PrimitiveType

Handling quote characters in HTML form input fields


In (X)HTML, attribute values should be enclosed by double or single quotes. But a common source of errors and confusion arises when those values themselves contain double or single quotes. This is especially common for form input fields, where the values might contain data obtained from a database or supplied previously by the user. This article looks at how to deal with this problem using PHP.

Consider the case of an input text field for last name:

<input type='text' name='last_name' value='' />

Usually, attribute values are surrounded by double quotes, but single quotes are also allowed, and serve to highlight the pitfall here. Say that the value of the last name text field is taken from a database of users, and this particular user's last name is "O'Reilly" - the PHP code will be:

<input type='text' name='last_name' value='<?php print $lastName; ?>' />

And the HTML output will be:

<input type='text' name='last_name' value='O'Reilly' />

This will make the last name appear as just "0" in a browser, and will be sent as that when submitting the form. This is because the single quote in "O'Reilly" is taken as marking the end of the value. What we want is to encode the quote character so that HTML understands what we mean is the literal character for a single quote. The encoded version of a single quote is "&#39;". The encoding can be done in a number of ways. For example, we can use the function str_replace() to replace all occurrences of "'" with "&#39;". But the most convenient and complete way is to use the htmlentities() function on the $lastName variable, as in the following PHP code:

<input type='text' name='last_name' value='<?php print htmlentities($lastName, ENT_QUOTES); ?>' />

Which will output:

<input type='text' name='last_name' value='O&#39;Reilly' />

Although "O'Reilly" is now not in its literal form in the HTML code, it will be displayed and sent properly from a form on an HTML page as seen in a browser.
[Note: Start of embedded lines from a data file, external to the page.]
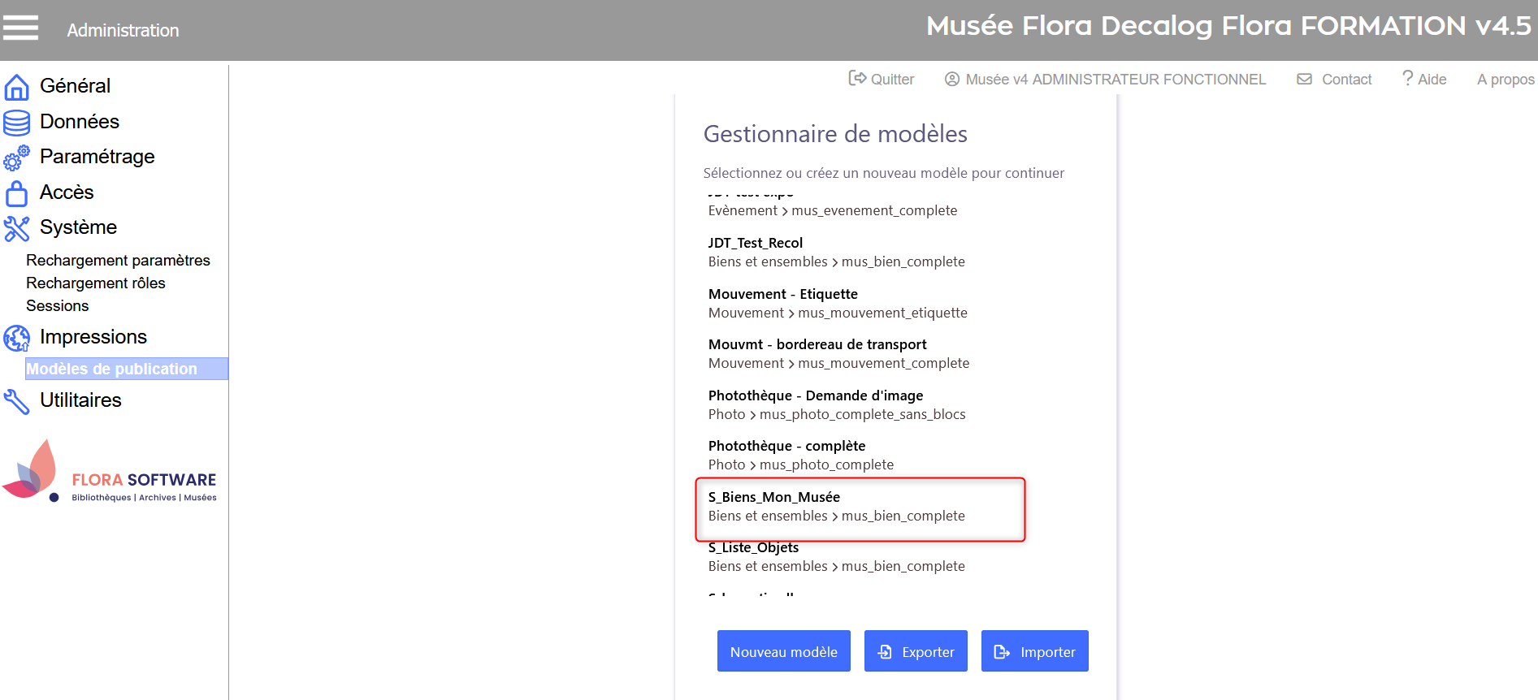
Task: Click the Général home icon
Action: tap(16, 87)
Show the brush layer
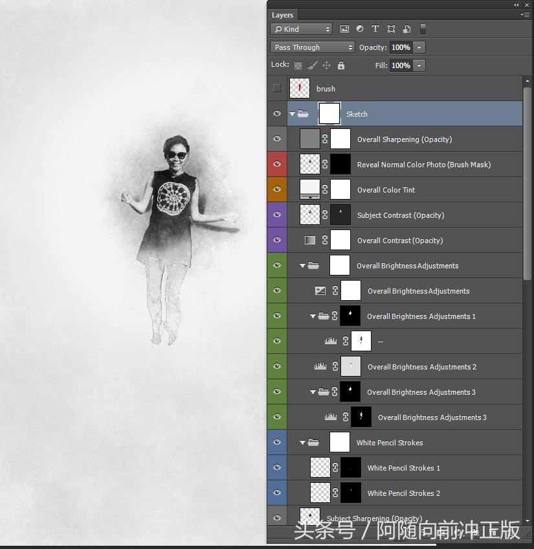 click(276, 88)
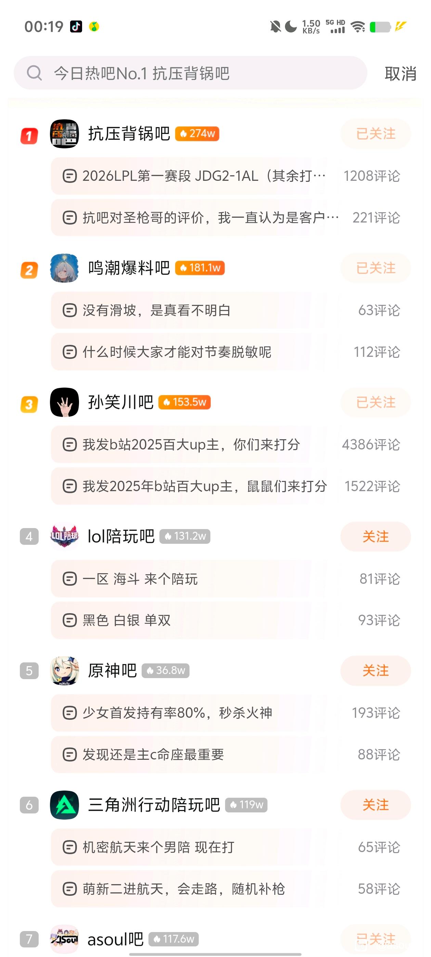431x957 pixels.
Task: Toggle 已关注 for 鸣潮爆料吧
Action: (x=376, y=268)
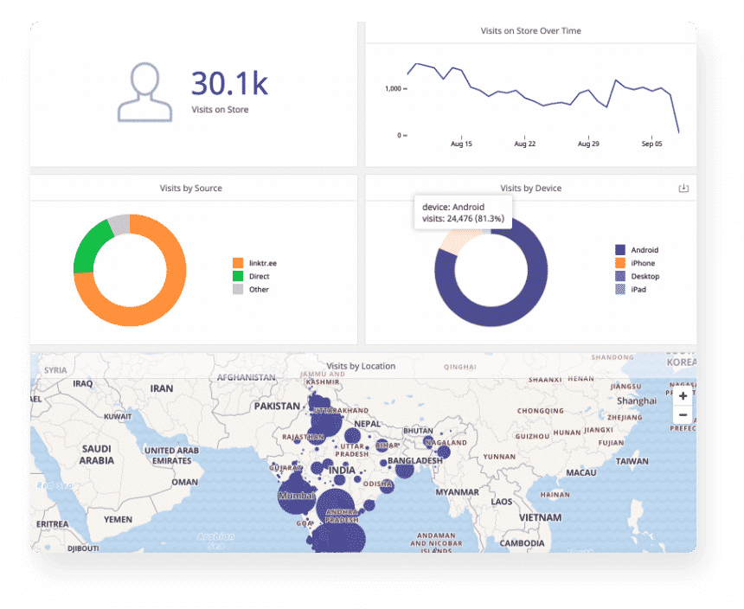Toggle iPhone in device legend

pyautogui.click(x=642, y=263)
The ENT_QUOTES parameter in the htmlentities() function ensures that single quote characters are encoded, since by default they are not (though double quote characters are). htmlentities() also encodes other characters and is useful for ensuring that characters such as "<" and "&" are not interpreted as HTML special characters.

Say the last name value was enclosed in double quotes; in this case "O'Reilly" would not present a problem. However, a similar situation would arise if the user's last name was set to, say, '"The Legend" Wilson', where the browser would see the last name as empty. Using htmlentities() solves this problem as well.

Note that the user can still enter the literal value "O'Reilly" in a text field - what we're looking at here is what goes on in the HTML behind the page.

As a final note, remember that data to be inserted into a database might also contain quote characters, and may need to be encoded in a similar way. If using a MySQL database, the function mysql_real_escape_string() will encode the variable by escaping quote characters with a backslash. (Note that they might already be escaped automatically depending on the PHP configuration - search for "PHP magic quotes" for more information.)